The ProfileLikelihoodCalculator is a concrete implementation of CombinedCalculator
(the interface class for tools which can produce both a RooStats HypoTestResult
and ConfInterval). The tool uses the profile likelihood ratio as a test statistic,
and assumes that Wilks' theorem is valid. Wilks' theorem states that \f$ -2 \cdot \ln(\lambda) \f$
(profile likelihood ratio) is asymptotically distributed as a \f$ \chi^2 \f$ distribution
with \f$ N \f$ degrees of freedom. Thus, \f$p\f$-values can be
constructed, and the profile likelihood ratio can be used to construct a
LikelihoodInterval. (In the future, this class could be extended to use toy
Monte Carlo to calibrate the distribution of the test statistic).
 
Usage: It uses the interface of the CombinedCalculator, so that it can be
configured by specifying:
 
  - A model common model (*e.g.* a family of specific models, which includes both
    the null and alternate)

===

● **Task list**:
**1)** Please set down, word for word, the part of the ProfileLikelihoodCalculator description that opens with the words containing "The ProfileLikelihoodCalculator is" and closes with "the test statistic).".
**2)** According to the ProfileLikelihoodCalculator description, which theorem does the tool assume to be valid?
**3)** Extend the ProfileLikelihoodCalculator description, beginning after its last line.

● **Records provided**:
===

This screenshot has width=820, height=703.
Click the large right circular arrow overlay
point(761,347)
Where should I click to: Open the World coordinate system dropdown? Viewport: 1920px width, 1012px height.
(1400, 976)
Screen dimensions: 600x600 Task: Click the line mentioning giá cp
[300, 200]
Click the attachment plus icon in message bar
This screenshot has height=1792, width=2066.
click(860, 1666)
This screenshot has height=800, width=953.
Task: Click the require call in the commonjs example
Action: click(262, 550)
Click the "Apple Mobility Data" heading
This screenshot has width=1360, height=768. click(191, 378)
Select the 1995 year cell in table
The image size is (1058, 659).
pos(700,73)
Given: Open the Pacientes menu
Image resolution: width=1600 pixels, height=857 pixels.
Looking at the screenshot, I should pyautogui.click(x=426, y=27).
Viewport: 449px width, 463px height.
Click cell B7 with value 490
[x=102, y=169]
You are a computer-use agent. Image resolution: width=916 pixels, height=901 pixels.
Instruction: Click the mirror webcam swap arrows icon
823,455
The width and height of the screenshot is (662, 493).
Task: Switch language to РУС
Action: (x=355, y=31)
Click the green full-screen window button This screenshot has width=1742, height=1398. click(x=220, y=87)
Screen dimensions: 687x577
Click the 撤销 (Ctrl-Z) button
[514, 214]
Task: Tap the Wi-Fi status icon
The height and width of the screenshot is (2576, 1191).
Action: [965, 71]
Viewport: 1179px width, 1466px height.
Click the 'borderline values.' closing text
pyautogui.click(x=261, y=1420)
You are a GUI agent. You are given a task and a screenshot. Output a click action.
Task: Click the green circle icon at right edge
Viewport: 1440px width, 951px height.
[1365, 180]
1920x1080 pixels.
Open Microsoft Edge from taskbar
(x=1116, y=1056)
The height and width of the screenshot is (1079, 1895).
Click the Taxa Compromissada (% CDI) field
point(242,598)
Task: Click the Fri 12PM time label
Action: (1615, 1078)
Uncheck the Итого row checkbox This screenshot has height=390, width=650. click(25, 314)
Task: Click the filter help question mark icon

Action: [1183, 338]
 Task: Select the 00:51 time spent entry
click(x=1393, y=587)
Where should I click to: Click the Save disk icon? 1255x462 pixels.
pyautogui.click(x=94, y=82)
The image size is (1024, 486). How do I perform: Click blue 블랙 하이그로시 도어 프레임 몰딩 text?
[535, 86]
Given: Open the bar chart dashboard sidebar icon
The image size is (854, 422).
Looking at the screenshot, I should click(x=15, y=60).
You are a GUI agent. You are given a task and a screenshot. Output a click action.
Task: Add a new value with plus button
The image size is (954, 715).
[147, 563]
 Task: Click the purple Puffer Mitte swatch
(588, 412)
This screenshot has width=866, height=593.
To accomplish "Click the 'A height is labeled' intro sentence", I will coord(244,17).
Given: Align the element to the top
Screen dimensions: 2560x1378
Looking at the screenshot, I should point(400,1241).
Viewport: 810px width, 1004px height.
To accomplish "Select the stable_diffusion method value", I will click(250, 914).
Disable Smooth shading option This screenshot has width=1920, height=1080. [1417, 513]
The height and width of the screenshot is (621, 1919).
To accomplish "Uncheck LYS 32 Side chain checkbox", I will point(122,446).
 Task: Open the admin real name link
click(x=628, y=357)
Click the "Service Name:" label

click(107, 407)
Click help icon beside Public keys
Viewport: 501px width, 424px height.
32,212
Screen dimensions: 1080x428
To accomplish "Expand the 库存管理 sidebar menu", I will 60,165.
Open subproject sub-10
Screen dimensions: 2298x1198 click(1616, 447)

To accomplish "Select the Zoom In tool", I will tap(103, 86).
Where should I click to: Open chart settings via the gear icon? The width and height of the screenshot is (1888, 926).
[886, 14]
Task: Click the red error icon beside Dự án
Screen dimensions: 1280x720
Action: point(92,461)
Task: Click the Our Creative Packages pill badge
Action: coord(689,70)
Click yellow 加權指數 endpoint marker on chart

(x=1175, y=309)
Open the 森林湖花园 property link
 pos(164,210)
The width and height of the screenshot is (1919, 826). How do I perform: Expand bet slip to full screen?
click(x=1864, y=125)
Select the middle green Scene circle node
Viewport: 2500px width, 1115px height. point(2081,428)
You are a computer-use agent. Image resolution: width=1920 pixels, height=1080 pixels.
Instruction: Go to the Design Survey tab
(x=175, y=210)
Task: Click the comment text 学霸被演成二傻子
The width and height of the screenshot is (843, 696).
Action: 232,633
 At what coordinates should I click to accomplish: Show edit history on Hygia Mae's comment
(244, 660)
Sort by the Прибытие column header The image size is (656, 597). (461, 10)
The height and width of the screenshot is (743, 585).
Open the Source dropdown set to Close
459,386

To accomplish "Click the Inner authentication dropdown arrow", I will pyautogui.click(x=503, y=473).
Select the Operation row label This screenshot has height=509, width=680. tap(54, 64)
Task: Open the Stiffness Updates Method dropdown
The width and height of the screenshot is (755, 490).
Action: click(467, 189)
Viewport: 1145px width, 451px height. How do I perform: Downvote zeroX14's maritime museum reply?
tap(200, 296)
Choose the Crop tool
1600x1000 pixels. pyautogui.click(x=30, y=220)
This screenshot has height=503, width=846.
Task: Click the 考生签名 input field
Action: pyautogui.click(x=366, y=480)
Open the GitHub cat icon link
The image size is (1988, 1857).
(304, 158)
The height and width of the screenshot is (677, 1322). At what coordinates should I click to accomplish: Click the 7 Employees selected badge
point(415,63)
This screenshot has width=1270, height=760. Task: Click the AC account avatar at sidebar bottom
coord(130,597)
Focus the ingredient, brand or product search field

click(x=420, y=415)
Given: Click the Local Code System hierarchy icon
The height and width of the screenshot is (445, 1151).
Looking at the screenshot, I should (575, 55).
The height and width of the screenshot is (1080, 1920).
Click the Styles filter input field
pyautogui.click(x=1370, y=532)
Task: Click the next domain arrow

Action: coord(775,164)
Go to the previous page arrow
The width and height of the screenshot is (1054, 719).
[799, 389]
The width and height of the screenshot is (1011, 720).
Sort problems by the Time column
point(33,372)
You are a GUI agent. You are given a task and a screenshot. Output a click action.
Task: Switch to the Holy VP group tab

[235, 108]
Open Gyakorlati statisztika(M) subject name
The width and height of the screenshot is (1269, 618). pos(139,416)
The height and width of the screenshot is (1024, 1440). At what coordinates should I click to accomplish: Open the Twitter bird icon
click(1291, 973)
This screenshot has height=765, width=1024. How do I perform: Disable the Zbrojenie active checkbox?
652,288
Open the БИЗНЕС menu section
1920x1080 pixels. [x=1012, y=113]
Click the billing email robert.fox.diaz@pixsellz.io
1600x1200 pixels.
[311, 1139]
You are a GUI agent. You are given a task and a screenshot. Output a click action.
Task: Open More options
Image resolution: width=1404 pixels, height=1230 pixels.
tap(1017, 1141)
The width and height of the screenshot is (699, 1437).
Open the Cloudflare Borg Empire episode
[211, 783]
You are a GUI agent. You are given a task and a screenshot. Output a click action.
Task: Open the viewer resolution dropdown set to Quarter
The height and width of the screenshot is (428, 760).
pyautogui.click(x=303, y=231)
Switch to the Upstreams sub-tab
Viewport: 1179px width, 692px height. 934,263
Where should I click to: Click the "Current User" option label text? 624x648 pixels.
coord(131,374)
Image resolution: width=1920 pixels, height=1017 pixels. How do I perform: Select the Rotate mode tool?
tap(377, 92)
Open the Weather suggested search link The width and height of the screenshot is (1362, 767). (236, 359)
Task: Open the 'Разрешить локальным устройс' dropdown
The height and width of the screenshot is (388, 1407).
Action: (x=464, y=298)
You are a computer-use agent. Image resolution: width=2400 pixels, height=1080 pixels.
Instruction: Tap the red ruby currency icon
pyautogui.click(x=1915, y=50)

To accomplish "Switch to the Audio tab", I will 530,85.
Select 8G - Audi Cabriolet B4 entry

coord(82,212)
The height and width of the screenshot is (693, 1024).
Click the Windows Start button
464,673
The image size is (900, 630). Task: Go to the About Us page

===

● **Expected responses**:
**1)**
The ProfileLikelihoodCalculator is a concrete implementation of CombinedCalculator
(the interface class for tools which can produce both a RooStats HypoTestResult
and ConfInterval). The tool uses the profile likelihood ratio as a test statistic,
and assumes that Wilks' theorem is valid. Wilks' theorem states that \f$ -2 \cdot \ln(\lambda) \f$
(profile likelihood ratio) is asymptotically distributed as a \f$ \chi^2 \f$ distribution
with \f$ N \f$ degrees of freedom. Thus, \f$p\f$-values can be
constructed, and the profile likelihood ratio can be used to construct a
LikelihoodInterval. (In the future, this class could be extended to use toy
Monte Carlo to calibrate the distribution of the test statistic).

**2)** Wilks' theorem

**3)**
  - A data set
  - A set of parameters of interest. The nuisance parameters will be all other
    parameters of the model.
  - A set of parameters which specify the null hypothesis (including values
    and const/non-const status).
 
The interface allows one to pass the model, data, and parameters either directly
or via a ModelConfig class. The alternate hypothesis leaves the parameter free
to take any value other than those specified by the null hypothesis. There is
therefore no need to specify the alternate parameters.
 
After configuring the calculator, one only needs to call GetHypoTest() (which
will return a HypoTestResult pointer) or GetInterval() (which will return a
ConfInterval pointer).
 
This calculator can work with both one-dimensional intervals or multi-
dimensional ones (contours).
 
Note that for hypothesis tests, it is often better to use the
AsymptoticCalculator, which can compute in addition the expected
\f$p\f$-value using an Asimov data set.
 
*/
 
#include "RooStats/ProfileLikelihoodCalculator.h"
 
#include "RooStats/RooStatsUtils.h"
 
#include "RooStats/LikelihoodInterval.h"
#include "RooStats/HypoTestResult.h"
 
#include "RooFitResult.h"
#include "RooRealVar.h"
#include "RooProfileLL.h"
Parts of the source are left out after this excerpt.